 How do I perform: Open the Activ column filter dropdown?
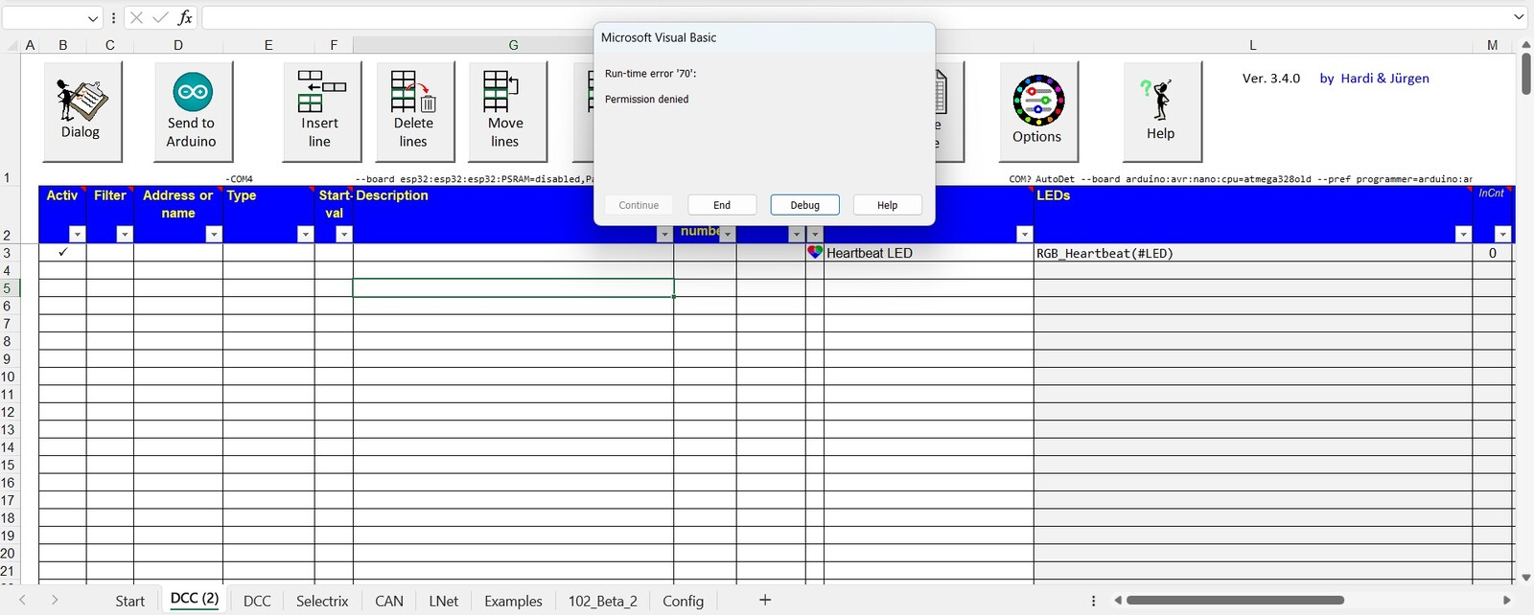pos(78,235)
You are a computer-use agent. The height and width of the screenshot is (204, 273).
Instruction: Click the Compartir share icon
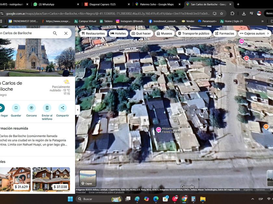[x=62, y=108]

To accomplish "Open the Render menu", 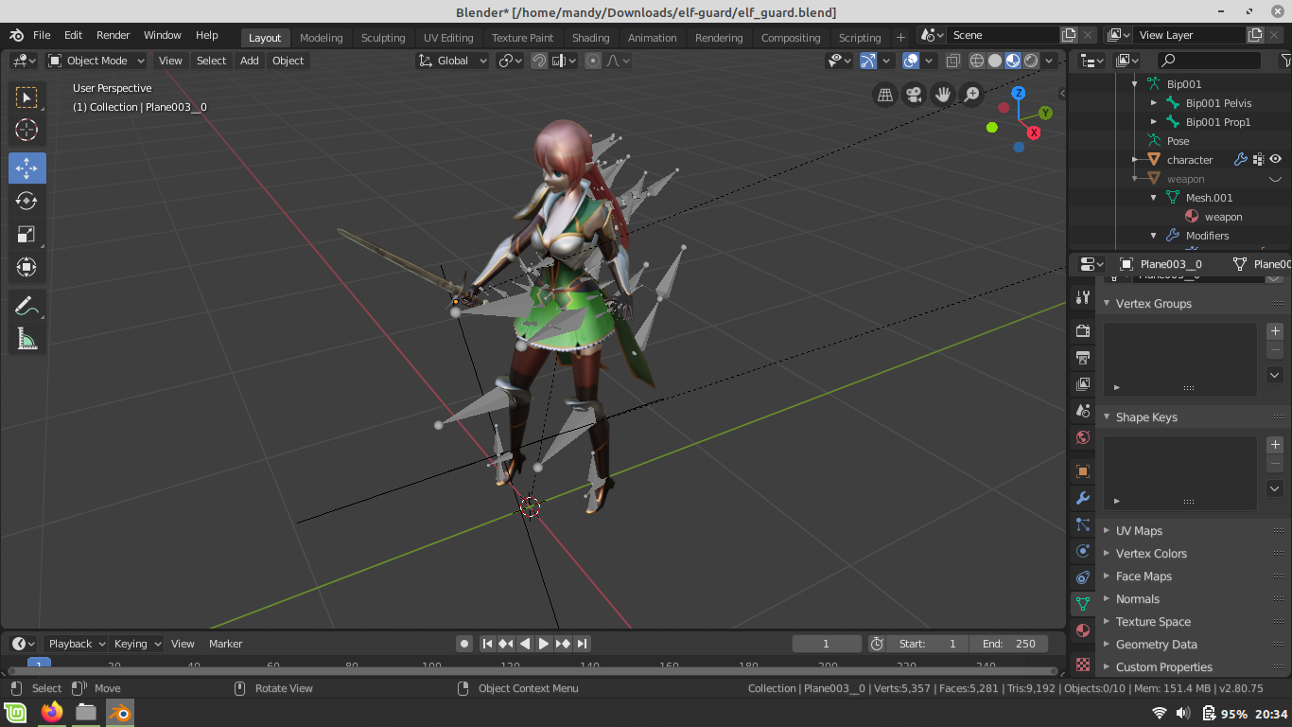I will tap(113, 35).
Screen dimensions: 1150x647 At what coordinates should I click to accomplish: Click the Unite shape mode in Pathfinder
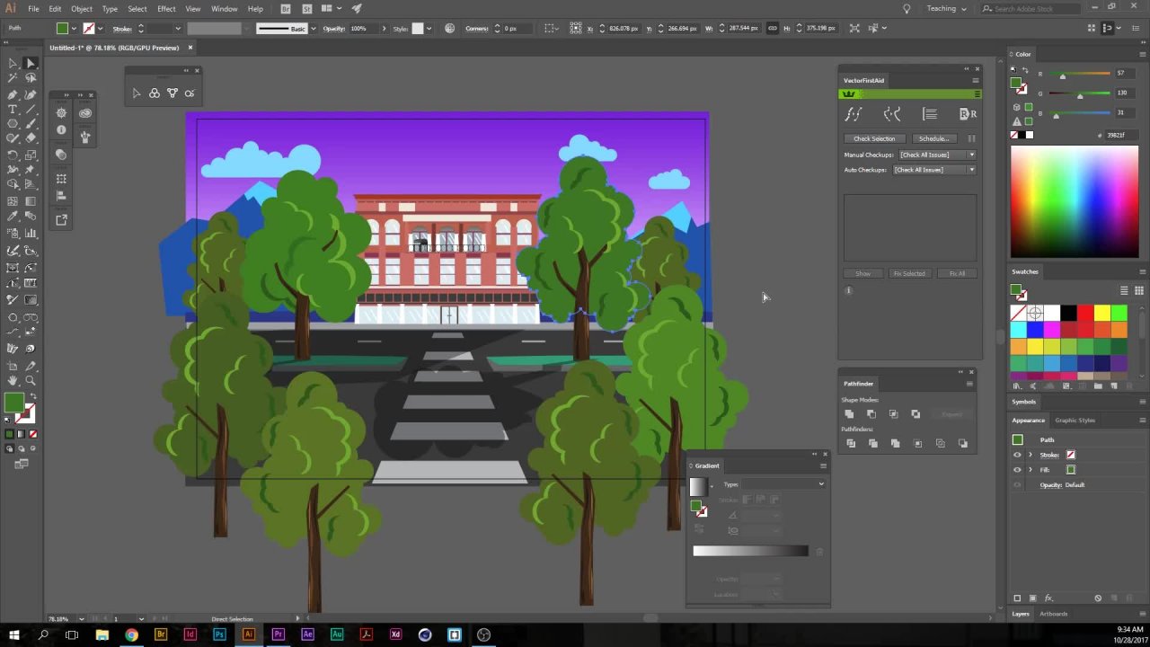(849, 414)
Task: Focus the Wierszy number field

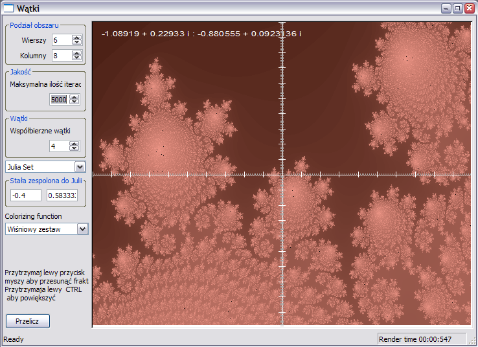Action: point(62,40)
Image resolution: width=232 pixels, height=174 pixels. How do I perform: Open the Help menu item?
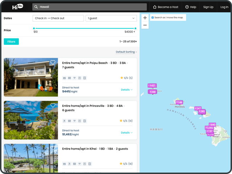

* What the task requires: Pictures stay out; reproduce exactly the lines from the one containing "Screen dimensions: 1150x647" through the end of the data.

* Output for this exercise:
Screen dimensions: 1150x647 At what coordinates should I click to accomplish: Click the Unite shape mode in Pathfinder
(849, 414)
Task: Focus the Wierszy number field

Action: point(62,40)
Image resolution: width=232 pixels, height=174 pixels. How do I perform: Open the Help menu item?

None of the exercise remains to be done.